Sin from the beginning of creation is seen as an expression of pride.  When we are proud, we may feel good and enhanced.   But instead of enhancing us, pride really isolates us, it prevents us from loving.  Pride makes us believe that we have no need of any purification or renewal and thus we close ourselves to love, we close ourselves to God’s saving goodness.  The unfortunate Judas shows us where this closed pride can lead us.  

Poor, Judas: he is the easiest one in the world to condemn.  But when we look into our hearts in so many ways we can be so like him.

Holy Week should lead us away from being closed in on ourselves.  The self-satisfied feel noneed for redemption.  The self-obsessed will never understand freedom.  The self-centred will never understand the beauty of generosity.

Jesus is with us in the Eucharist.  The Eucharist, according to Saint John, is bread that is broken “for the life of the world”.   The Eucharist is not about going to communion; it is about entering into communion with Jesus, allowing ourselves to be welcomed into communion with Jesus.    Jesus welcomes us in all our weakness and limitations and brings us to integrity and life.

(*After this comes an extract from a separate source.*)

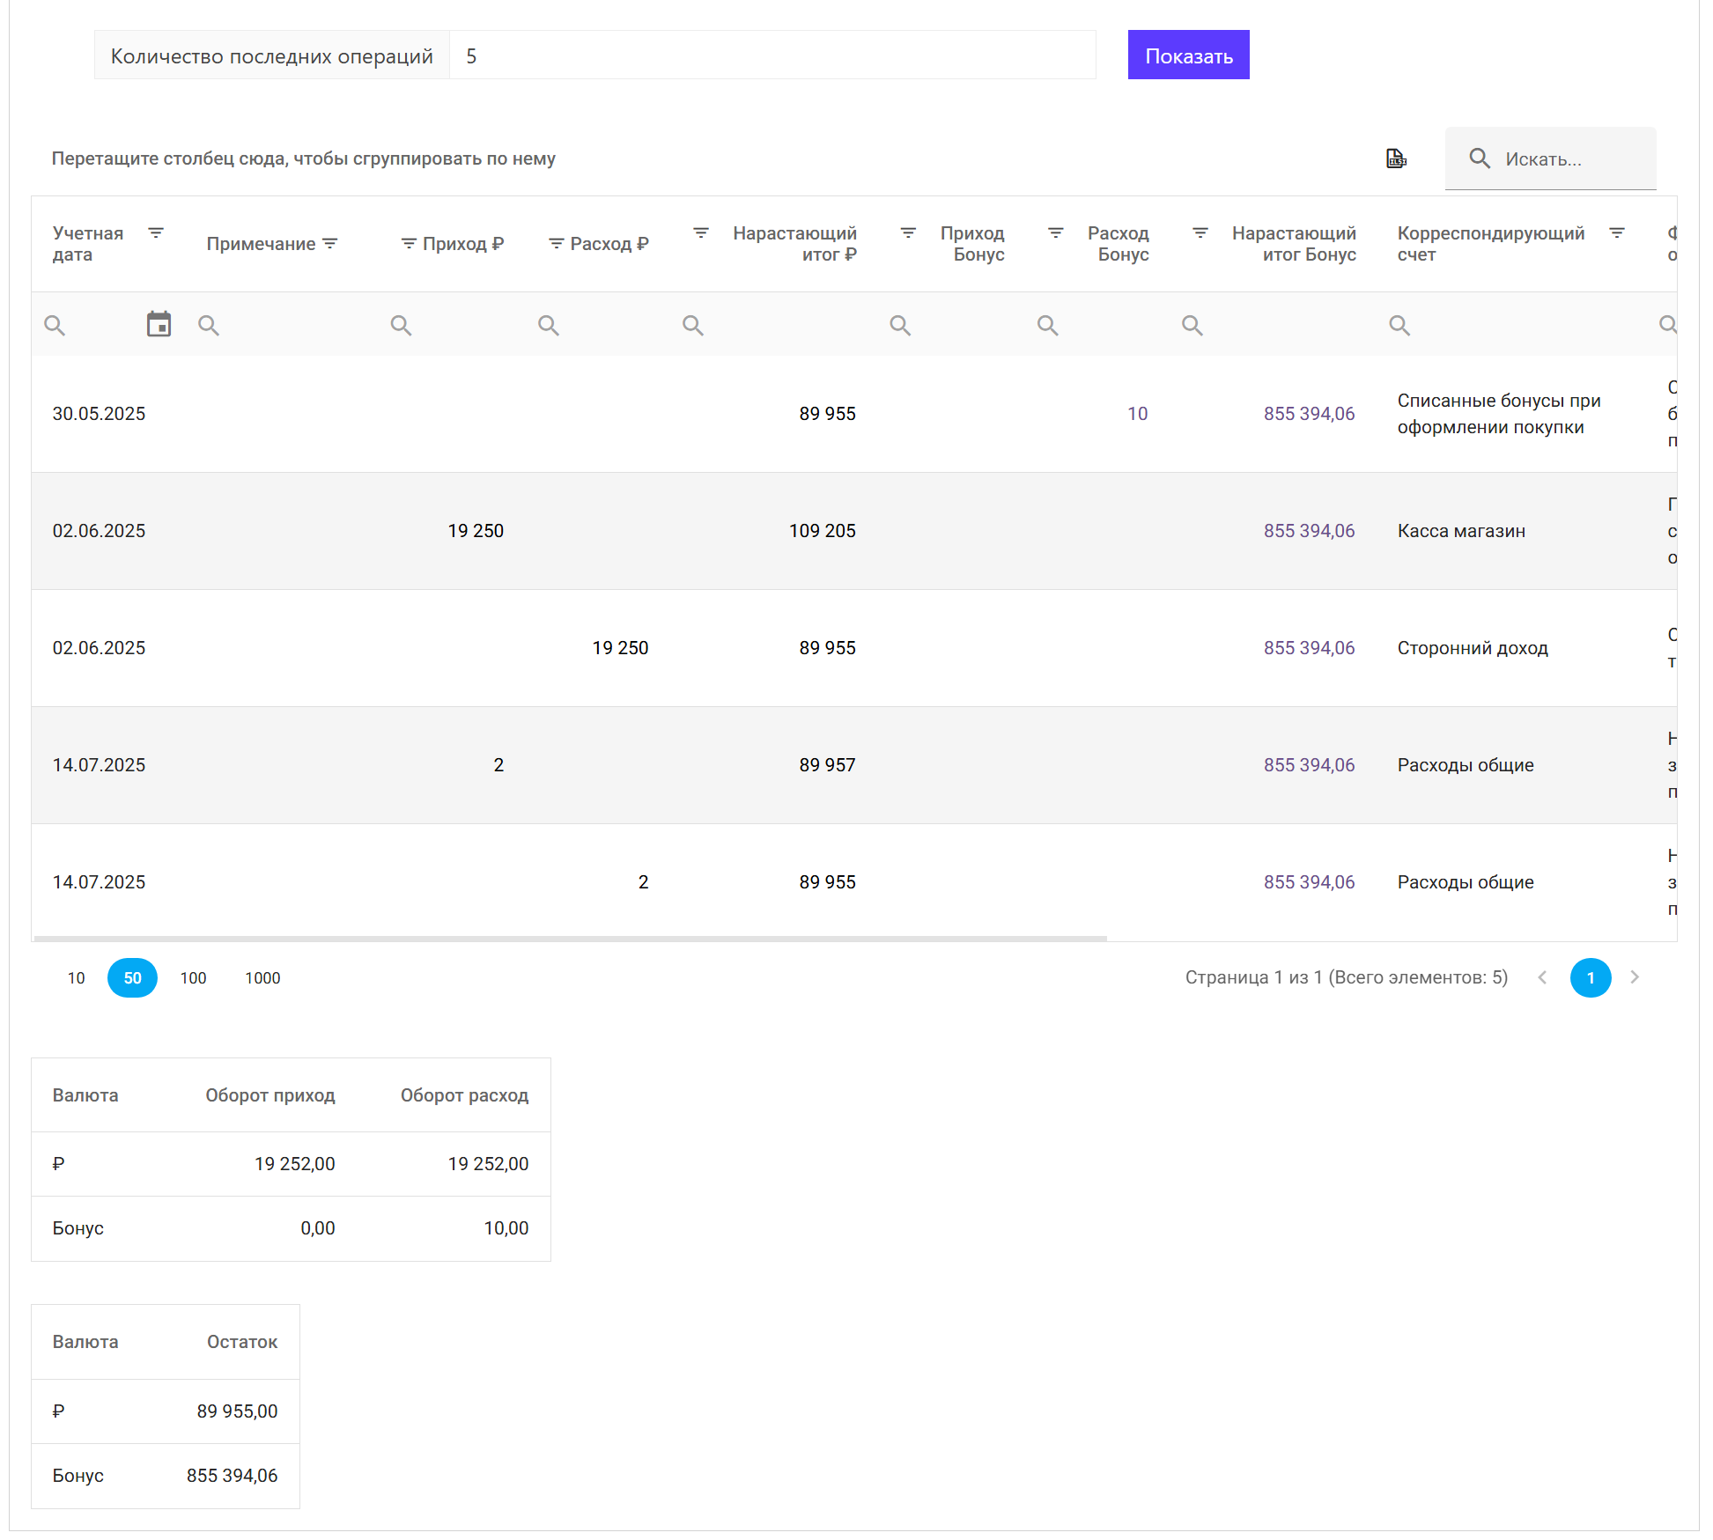This screenshot has height=1540, width=1713.
Task: Open filter for Корреспондирующий счет column
Action: point(1617,233)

May we go away from this Eucharist on Holy Thursday evening renewed; may the Eucharist be nourishment for our lives, in our families and in our homes, in our work and in our communities, in our joys and in our sorrows and anxieties, in our moment of loneliness and when we are surrounded by the responsibilities of life, in our fight against sin and weakness, in our successes and achievements.  

Above all may we experience in the Eucharist the love of a God who loved us first and enables us to be loving people.